The task: Pick up the personal essay on reading, writing, and rejection right after its final sentence and carry it forward.

Selected excerpt:
============================================================

Okay so this wasn’t that short. Oops. Back to my point, reading is always a part of writing, so if you’re doing that, you’re not doing nothing for your craft.

Here’s hoping that all those words I’m feeding into my soggy, tired brain will arrange themselves into good ideas I can put on a page, and soon.

The skill of being rejected

Pic: This is how I keep track of submissions. Low tech but effective.

I have found, pretty recently, that being rejected as a writer is a skill. And like any skill, you can get better at it.

During lockdown, I got back to work on my own writing, spending more time and energy on it than I had in years. Instead of finding the creative well dry, as I had feared, a couple of stories seemed to write themselves. I joined four friends in a Zoom writing workshop (we still meet). I made appointments with an excellent editor-for-hire, and we’ll schedule another session soon. I wrote and I revised, and then I wrote some more. I went on a personal writers’ retreat, renting a cabin in the Catskills with my wonderful friend N. West Moss for a few days, and drafted two new stories. For a while there, I was kicking ass.

============================================================

Extracted entries:

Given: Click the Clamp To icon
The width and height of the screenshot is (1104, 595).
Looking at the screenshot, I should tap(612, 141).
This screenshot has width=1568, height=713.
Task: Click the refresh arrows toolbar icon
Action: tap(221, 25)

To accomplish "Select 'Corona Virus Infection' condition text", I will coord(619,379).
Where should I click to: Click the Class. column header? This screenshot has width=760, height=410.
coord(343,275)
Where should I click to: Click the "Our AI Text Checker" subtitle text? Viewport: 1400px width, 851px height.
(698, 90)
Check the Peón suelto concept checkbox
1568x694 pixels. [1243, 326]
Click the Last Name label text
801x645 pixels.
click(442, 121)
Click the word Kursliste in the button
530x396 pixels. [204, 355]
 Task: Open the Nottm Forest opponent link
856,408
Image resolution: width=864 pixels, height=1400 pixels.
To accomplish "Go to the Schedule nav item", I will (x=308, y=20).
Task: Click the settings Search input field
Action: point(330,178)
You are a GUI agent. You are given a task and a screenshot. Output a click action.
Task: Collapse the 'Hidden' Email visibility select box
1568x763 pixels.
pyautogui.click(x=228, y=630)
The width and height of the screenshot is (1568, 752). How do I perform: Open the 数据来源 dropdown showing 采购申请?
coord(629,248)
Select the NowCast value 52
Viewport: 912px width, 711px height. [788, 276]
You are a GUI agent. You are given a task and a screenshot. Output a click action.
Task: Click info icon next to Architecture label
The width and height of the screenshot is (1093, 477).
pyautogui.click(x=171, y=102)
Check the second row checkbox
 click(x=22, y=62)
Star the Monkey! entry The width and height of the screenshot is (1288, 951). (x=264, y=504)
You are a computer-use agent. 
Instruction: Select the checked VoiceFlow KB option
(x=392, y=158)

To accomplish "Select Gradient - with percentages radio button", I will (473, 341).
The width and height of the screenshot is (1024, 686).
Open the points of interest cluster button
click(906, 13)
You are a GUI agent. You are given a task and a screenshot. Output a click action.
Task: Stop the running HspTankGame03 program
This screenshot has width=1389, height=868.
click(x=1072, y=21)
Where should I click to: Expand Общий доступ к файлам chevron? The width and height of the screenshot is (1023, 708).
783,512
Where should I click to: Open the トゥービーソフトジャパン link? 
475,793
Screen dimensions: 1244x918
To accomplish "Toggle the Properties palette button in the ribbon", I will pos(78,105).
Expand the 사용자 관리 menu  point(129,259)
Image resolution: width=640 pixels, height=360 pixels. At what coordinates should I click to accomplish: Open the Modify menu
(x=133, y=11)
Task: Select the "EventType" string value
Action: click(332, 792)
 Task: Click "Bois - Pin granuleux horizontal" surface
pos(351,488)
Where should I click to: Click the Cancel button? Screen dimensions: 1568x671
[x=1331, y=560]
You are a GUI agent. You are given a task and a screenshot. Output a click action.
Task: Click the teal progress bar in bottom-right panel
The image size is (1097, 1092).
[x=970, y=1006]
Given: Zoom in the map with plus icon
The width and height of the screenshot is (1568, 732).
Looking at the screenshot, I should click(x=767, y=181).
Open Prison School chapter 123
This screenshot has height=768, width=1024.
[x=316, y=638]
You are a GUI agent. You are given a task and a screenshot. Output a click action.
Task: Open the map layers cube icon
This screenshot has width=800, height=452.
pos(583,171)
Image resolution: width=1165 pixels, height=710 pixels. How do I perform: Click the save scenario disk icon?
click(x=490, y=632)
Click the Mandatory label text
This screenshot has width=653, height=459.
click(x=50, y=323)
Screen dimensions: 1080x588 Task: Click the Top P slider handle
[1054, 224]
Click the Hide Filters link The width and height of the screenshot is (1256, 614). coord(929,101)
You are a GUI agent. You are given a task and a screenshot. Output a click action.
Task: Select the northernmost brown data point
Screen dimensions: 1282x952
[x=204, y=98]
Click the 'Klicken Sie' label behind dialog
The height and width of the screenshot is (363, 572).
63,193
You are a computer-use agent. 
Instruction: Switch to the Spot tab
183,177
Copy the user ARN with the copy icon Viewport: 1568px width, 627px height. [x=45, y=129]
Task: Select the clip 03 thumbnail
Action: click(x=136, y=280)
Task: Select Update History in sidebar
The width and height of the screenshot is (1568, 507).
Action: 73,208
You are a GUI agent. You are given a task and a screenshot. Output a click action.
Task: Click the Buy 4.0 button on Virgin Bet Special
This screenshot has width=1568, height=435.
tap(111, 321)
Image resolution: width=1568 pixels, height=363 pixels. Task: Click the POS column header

============================================================

Answer for the task:
In that time period, I also got back to submitting my work to journals and magazines and writing contests. I realized that the process energizes me–everything sent out is a chance that it will find a place in the world. Submitting stories (and sometimes, essays and poems) makes the process more real for me–it makes me feel more like a “real” writer, whatever that is.

And wow, did those rejections roll in. And they keep rolling in. And honestly, yep, sometimes they stung, and sometimes they still do. But they sting less all the time. I shrug at them now, mostly. If I get two in a day, I laugh. It sucks, even now, if I get a rejection on a submission I thought was a good fit–like if my story matched the theme, or aligned with the goals of the publication.

A few came close. “Joiner,” a story, was a finalist in the New Millennium Writing Awards. A flash piece, “Rest for the Wicked,” got a lovely rejection from the Parsec Ink contest, saying it made the longlist. Fatal Flaw rejected two poems, but encouraged me to send more (I will!).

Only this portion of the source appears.